Les caractéristiques de ces orgues domestiques étaient, d’une part, une disposition sonore plutôt réservée avec une couronne sonore réduite dans les aiguës, mais une instrumentation multiple de 8' afin d’offrir des possibilités de choix pour les besoins d’accompagnement. D’autre part, ils disposent souvent de boucles divisées pour le dessus et la basse afin de pouvoir jouer les différents registres des deux mains. 

 
Orgue domestique néerlandais comme meuble de cabinet (Barnefeld) 
Orgue domestique néerlandais comme meuble de cabinet (Barnefeld)

 Ces instruments possèdent généralement un clavier et entre trois et six jeux, plus rarement jusqu’à dix, dont la composition montre qu’il s’agit de types d’orgues ayant chacune des caractéristiques originales. En règle générale, ces instruments ont une hauteur et une largeur d’environ deux mètres et une profondeur d’environ un mètre et demi et sont destinés à être utilisés dans les salles de séjour, mais aussi dans les écoles. Ils servaient, semble-t-il, d’instrument d’accompagnement et de soliste pour la musique profane ainsi que pour les dévotions domestiques.

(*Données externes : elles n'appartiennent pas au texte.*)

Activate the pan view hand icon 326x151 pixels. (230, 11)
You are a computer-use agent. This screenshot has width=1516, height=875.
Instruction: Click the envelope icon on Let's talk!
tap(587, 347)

Les orgues domestiques néerlandais présentent une certaine diversité en termes de forme de buffet, de nombre de jeux et de claviers. Certains des plus grands instruments pouvaient même comporter deux claviers et plus de dix registres, des instruments de cette taille nécessitaient des buffets de dimensions correspondantes et ne se distinguaient plus vraiment des orgues d’église les plus petits. Les formes extérieures de ces petits instruments s’inspiraient des meubles à la mode de la grande bourgeoisie de l’époque, l’armoire-cabinet, le bureau et le secrétaire. Leur attrait résidait dans le fait qu’un meuble de taille appropriée, peu ou pas reconnaissable extérieurement comme un orgue, pouvait contenir tous les éléments de cet instrument dans un volume très limité. Un petit secrétaire ne pouvait contenir que deux à quatre jeux, tandis qu’un bureau plus grand avec un plateau ou un meuble relativement volumineux permettait d’installer six à dix jeux. Les éléments de mobilier habituels, tels que les tiroirs, etc. étaient certes esquissés à l’extérieur, mais n’étaient en général que factices. Les tuyaux de façade existants étaient généralement muets, car il n’y avait assurément pas assez de place pour y installer de longs conduits. 

 
Orgue domestique livonien d’après le modèle néerlandais 
Orgue domestique livonien d’après le modèle néerlandais

 Ces instruments néerlandais étaient apparemment assez populaires à l’époque. Ils furent imités dans toute l’Europe du Nord, comme en témoigne cet exemple provenant de la lointaine province de Livonie (aujourd’hui région frontalière entre l’Estonie et la Lettonie). En comparaison, cette imitation, plutôt simple, même en tant que meuble, montre le haut niveau de maîtrise des facteurs néerlandais.